About this task: Taking the data below line by line, count those that include the word "computer" and report the number alone.
:: Record extracts
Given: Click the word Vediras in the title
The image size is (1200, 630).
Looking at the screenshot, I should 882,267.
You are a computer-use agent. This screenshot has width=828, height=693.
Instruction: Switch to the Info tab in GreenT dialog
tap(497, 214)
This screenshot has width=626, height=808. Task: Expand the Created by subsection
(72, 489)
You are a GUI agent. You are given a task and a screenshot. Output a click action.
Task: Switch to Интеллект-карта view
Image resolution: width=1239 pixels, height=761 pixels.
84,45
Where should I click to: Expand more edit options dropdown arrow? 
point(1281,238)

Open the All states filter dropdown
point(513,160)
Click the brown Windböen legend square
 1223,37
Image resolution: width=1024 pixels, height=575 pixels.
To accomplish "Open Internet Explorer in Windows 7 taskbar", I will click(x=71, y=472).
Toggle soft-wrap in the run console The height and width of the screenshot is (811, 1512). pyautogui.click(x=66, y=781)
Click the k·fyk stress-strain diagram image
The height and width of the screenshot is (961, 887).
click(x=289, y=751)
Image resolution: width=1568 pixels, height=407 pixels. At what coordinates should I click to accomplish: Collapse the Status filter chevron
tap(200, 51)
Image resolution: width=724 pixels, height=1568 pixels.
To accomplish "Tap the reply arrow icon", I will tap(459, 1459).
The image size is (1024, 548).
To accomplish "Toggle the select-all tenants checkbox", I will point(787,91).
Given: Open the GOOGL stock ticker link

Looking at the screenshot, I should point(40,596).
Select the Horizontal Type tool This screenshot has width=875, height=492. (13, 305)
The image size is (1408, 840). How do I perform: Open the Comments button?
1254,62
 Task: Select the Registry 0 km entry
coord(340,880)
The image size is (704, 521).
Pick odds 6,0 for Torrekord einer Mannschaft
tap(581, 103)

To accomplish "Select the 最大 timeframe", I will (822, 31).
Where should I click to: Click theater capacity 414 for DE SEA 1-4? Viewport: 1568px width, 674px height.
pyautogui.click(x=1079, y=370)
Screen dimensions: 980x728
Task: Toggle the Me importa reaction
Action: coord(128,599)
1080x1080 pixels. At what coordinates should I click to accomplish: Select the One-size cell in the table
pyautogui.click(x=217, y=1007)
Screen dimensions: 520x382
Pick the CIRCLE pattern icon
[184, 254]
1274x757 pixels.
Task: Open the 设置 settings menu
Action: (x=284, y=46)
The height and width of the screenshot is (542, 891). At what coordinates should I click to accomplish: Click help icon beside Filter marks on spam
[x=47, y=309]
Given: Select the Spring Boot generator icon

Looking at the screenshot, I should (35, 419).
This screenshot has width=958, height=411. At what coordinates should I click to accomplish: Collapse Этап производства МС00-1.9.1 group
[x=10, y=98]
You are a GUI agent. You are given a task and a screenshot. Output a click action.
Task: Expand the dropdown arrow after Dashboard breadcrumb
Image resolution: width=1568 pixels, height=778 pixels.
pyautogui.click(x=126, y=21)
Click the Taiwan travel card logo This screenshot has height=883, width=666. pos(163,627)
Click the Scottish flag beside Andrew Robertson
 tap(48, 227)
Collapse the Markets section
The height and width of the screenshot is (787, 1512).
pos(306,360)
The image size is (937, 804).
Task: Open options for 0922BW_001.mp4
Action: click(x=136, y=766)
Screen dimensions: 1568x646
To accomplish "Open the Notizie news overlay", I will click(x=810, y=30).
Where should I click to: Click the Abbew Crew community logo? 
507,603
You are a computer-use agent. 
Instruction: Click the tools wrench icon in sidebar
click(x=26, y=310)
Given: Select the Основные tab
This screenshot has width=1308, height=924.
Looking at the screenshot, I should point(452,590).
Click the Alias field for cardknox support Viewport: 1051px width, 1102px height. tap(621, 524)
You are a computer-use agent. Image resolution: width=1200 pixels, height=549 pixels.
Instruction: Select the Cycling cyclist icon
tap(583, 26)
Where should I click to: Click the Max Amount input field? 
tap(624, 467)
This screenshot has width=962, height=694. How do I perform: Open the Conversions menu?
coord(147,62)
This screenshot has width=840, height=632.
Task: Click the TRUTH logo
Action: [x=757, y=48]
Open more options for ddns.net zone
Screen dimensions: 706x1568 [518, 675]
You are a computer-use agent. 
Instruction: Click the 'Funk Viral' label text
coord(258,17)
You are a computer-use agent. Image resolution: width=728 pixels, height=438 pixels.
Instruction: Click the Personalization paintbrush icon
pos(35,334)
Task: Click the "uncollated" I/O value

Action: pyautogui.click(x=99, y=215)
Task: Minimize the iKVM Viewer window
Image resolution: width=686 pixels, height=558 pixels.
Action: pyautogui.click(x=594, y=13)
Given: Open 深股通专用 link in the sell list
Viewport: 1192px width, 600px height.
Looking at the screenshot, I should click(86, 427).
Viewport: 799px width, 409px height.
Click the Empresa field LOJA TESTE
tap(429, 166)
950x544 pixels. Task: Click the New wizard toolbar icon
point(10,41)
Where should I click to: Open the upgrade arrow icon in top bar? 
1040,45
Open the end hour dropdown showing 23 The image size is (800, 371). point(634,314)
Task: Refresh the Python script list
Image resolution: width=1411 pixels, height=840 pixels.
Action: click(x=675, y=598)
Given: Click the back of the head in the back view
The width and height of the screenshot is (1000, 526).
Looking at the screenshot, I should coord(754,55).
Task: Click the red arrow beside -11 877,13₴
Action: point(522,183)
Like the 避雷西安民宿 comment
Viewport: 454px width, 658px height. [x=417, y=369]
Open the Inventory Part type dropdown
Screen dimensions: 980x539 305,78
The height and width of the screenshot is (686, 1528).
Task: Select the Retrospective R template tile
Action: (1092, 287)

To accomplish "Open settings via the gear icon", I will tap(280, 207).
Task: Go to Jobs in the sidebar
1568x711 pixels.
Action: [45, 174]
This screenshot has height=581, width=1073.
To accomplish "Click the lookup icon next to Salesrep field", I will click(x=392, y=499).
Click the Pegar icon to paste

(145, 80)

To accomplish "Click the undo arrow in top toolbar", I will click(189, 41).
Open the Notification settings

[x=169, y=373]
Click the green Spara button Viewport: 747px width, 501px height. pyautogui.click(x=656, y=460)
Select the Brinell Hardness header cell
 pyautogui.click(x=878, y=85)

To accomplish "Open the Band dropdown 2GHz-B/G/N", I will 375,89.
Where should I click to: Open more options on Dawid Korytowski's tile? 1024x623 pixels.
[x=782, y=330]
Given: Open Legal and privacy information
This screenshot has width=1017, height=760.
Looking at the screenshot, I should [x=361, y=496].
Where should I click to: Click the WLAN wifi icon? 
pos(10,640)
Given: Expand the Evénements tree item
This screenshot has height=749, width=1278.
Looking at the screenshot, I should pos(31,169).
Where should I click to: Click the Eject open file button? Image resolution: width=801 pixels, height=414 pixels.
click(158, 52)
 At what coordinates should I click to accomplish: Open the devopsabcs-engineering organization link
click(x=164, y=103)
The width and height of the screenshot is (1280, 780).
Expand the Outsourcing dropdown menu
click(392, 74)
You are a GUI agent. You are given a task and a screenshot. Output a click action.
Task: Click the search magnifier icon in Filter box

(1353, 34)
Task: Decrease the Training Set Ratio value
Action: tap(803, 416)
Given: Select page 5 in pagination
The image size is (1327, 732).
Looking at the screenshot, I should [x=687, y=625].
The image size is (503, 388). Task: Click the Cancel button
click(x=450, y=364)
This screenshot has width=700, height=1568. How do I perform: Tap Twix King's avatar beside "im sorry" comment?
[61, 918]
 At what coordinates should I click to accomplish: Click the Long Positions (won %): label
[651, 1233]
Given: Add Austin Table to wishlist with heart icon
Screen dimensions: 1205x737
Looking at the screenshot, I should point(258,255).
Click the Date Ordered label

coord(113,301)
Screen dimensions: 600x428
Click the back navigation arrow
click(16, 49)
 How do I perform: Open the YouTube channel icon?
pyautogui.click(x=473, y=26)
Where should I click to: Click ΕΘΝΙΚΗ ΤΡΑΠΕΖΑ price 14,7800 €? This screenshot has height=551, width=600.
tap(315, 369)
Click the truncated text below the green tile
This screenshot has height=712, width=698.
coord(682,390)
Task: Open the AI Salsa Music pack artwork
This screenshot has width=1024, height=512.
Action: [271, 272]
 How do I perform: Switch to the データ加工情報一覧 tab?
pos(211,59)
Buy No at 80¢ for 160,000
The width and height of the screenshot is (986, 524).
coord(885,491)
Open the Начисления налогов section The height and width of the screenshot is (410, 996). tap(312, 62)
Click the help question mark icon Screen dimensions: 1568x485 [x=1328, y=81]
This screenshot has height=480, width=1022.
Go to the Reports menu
::::
Answer below: 5